The degree of service disruption was graded into no disruption, mild, moderate, or severe, based on the study findings as per the authors judgment. In case the level of disruption was not explicitly reported, the degree was approximated based on the change respective to the baseline period or with other similar studies, as mild (1–39%), moderate (40–69%) or severe (70% or higher).
Mitigation strategies were classified into the following categories: (1) triaging of neurological patients to identify priorities; (2) redirection of patients to alternate care sites (e.g., primary care), reorientation of referral pathways or integration of several services into a single visit; (3) telemedicine deployment to replace in-person consults or other teleconsultation formats; (4) self-care interventions, provision of home-based care, or helplines for patients and caregivers; (5) catch-up campaigns for missed appointments; (6) task-shifting or role delegation; (7) recruitment of additional staff, novel supply chain management and logistics approaches; (8) novel dispensing approaches for medicines, novel prescribing approaches (e.g., tele-prescription, extended drug prescriptions); (9) community communications (e.g., informing on changes to service delivery, addressing misinformation and community fears) to ensure that all citizens are aware and informed of continuity of services and that routine care can always be sought; and (10) government removal of user fees.
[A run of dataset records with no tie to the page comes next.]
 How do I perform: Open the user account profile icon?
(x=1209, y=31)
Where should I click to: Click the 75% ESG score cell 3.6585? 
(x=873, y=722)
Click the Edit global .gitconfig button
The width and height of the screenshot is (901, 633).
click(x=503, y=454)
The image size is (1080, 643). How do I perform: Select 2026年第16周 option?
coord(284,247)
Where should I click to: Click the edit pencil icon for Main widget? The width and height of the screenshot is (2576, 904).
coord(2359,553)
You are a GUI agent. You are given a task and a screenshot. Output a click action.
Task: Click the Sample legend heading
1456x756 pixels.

Risk of bias, summary measures and synthesis of results
Since this review was not focused on the results of a therapeutic or diagnostic intervention, whenever any information regarding service disruption or mitigation strategies was present, the study was included in the review. The results were summarized as numbers and percentage of studies per category, over the total of included studies. Traditional tools for the evaluation of bias were not appropriate for the purpose of the study, and, therefore, were not used. Although not necessarily considered a bias in itself, we analyzed whether studies were published in international journals versus national or regional journals for the most frequently studies countries.
We classified the represented countries according to the Gross National Income (GNI) per capita, according to the 2019 World Bank atlas  criteria, into low income, lower middle, upper middle and high income. The full criteria are available in the supplementary appendix.